More significant is HMRC’s approach to gifts of land.  A valid lifetime gift will be a disposal for capital gains tax purposes often, if to a member of the donor’s family, with the more restrictive connected persons CGT provisions applying. There may be immediate IHT exemptions to apply to reduce the agreed value for IHT (but not CGT) purposes. The value of the gift will be at the time the gift is made – but what does this mean? HMRC’s IHTM at paragraph 14883 states –

“An outright gift of an interest in land is completed on the execution of the formal transfer, conveyance or assignment of the property or of a declaration of trust evidenced by writing (Law of Property Act 1925 s. 53(1)(b)). Any preliminary agreement to make the gift which lacks the necessary formality would be ineffective.”

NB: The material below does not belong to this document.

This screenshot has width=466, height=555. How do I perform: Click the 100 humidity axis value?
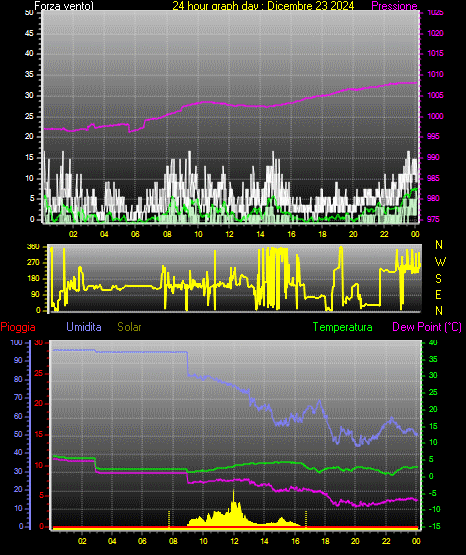(16, 343)
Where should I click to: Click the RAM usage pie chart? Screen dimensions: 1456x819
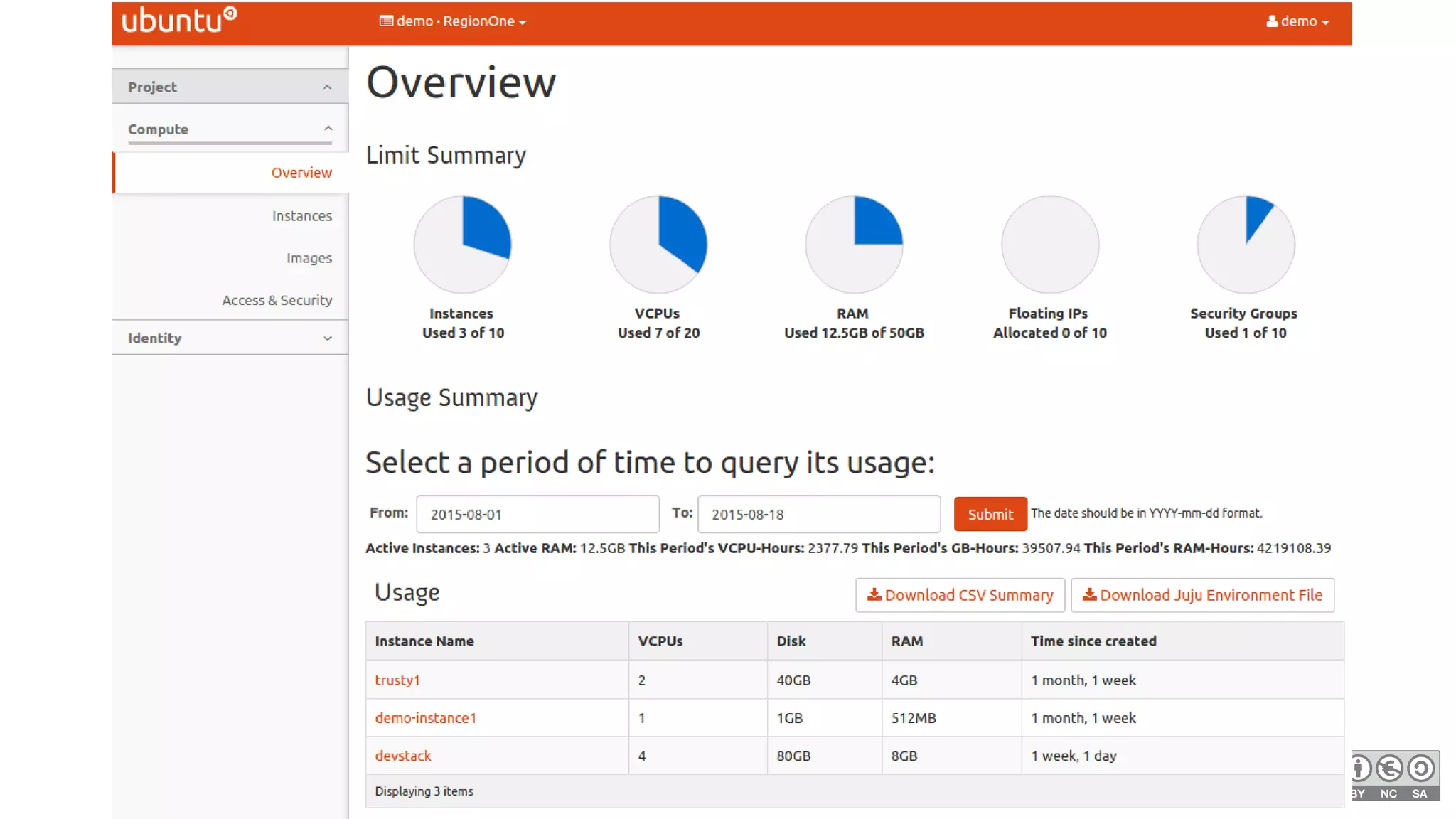(x=854, y=245)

This statement overlooks cases like Sen v Headley which records “section 53(2) of the Law of Property Act 1925 excluded constructive trusts from the formalities for the transfer of land imposed by section 53(1)…”

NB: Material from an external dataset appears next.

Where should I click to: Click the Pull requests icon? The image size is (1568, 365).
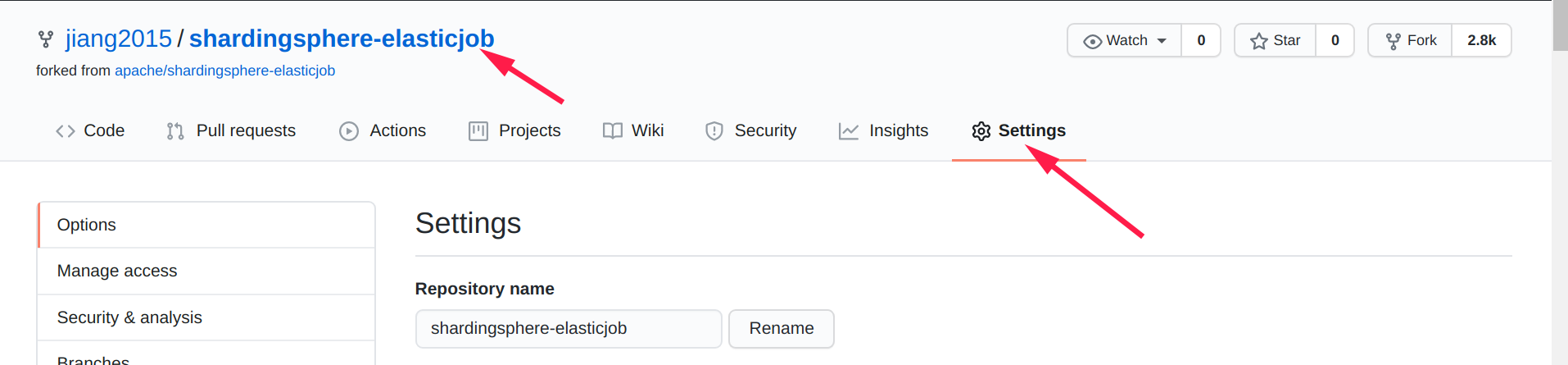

The date for valuation can be important if there is a delay in putting in place a formal transfer document at a time when values are rising quickly; or the donor could have died before the transfer is executed; or the “formal transfer” may just be within seven years of the donor’s death.  If between the donor verbally proposing to make the gift and the execution of the transfer document, the intended recipient in reliance on the promised gift starts expending his or her own money eg instructing an architect to draw up modernisation plans or starting renovation of the property, then there is a good case to argue on constructive trust principles that the valuation date is the earlier date when the commitment to that expenditure was made by the intended recipient and the gift was enforceable from that time.

Forgiving a debt

This is another issue that can often trap advisers. In many families there can be an informal loan from a parent to an adult child, often to help the child to purchase a home. Sometimes there is no documentation. After a year or so the parent decides the loan is forgiven and tells the child there is no need to repay it. To complete the waiver the parent should execute a deed of release. The IHTM at paragraph 19110 headed “Legal background: waiver of loans by deed” gives a full explanation and contains the statement –

“If any loan has been waived by the lender so that the estate of the lender is reduced for inheritance tax purposes by the amount of the loan released, the waiver must be effected by deed….So a unilateral release of a debt not founded on, nor accompanied by consideration, is void at law and in equity if it is not made by deed.”

Financial advisers should be aware of these issues, not necessarily to advise on the detail, but just to have a fuller understanding of what may occur. No professional adviser is infallible. Sometimes just asking about a seemingly failed gift – “Could this be a DMC or constructive trust case?” – might cause a meaningful reappraisal of the position.

EDITOR’S FOOTNOTE

The principles in Sen v Headley were followed (but that case does not appear to have been cited) in the recent case of King v Dubrey 2014 EWHC 2083 (Ch) where it was decided that an aunt had made a valid DMC of her family home four to six months before her death.